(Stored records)
··········

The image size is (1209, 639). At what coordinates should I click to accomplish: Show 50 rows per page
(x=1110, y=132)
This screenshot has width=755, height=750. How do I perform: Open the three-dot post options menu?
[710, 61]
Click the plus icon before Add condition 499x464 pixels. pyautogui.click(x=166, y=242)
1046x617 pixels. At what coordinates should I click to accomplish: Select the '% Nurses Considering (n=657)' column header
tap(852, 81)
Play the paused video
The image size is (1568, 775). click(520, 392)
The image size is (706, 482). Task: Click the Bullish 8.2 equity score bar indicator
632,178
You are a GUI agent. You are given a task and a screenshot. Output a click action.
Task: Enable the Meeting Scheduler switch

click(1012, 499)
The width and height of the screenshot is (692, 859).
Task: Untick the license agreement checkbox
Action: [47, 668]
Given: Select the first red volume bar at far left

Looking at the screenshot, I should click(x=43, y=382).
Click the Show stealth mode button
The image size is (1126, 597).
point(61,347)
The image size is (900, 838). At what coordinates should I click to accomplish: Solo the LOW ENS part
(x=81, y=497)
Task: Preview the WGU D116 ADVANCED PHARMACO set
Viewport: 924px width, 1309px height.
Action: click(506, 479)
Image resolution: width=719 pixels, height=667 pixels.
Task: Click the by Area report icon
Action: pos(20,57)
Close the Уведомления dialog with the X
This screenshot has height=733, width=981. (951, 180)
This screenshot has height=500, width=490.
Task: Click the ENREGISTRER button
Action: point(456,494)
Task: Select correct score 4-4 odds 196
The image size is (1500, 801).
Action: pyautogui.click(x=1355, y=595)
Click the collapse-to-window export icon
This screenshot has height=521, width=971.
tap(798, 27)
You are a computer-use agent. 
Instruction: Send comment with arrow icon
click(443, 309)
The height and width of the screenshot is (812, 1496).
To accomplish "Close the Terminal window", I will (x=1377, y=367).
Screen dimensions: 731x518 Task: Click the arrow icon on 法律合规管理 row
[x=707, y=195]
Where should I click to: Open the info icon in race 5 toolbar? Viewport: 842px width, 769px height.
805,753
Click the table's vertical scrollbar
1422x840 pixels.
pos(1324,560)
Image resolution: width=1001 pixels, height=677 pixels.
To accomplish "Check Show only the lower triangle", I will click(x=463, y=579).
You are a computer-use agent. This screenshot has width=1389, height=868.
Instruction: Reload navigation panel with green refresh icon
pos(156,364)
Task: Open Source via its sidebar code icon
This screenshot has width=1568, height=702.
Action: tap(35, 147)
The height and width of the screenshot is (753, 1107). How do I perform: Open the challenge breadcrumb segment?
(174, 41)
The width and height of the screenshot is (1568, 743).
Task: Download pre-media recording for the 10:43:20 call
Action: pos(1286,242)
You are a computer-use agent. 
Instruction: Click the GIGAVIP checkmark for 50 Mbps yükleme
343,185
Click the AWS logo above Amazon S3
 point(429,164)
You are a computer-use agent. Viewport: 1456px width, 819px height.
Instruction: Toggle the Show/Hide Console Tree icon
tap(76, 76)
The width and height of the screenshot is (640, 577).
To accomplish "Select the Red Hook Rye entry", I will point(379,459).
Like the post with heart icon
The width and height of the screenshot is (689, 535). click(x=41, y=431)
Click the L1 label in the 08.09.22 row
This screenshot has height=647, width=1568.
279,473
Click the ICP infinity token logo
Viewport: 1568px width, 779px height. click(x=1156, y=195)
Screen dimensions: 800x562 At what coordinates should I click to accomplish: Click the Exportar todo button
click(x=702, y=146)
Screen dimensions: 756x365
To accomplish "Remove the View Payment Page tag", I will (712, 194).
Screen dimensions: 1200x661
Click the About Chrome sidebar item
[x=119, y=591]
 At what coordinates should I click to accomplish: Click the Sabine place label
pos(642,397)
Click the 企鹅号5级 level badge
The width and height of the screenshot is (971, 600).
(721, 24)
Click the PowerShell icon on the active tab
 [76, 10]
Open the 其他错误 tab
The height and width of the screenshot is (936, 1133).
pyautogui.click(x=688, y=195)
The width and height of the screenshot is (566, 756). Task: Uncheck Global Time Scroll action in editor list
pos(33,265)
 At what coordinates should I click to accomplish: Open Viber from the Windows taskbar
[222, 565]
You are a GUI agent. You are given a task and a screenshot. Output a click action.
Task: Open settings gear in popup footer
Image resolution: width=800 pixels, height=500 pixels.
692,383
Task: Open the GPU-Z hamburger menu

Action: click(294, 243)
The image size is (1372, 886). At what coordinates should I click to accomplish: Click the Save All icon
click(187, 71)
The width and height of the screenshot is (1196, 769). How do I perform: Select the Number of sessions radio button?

··········

BRIEF:
Could you please give the number of lines in the data above that contain the word "computer"? Only the number is needed.

FINAL ANSWER:
4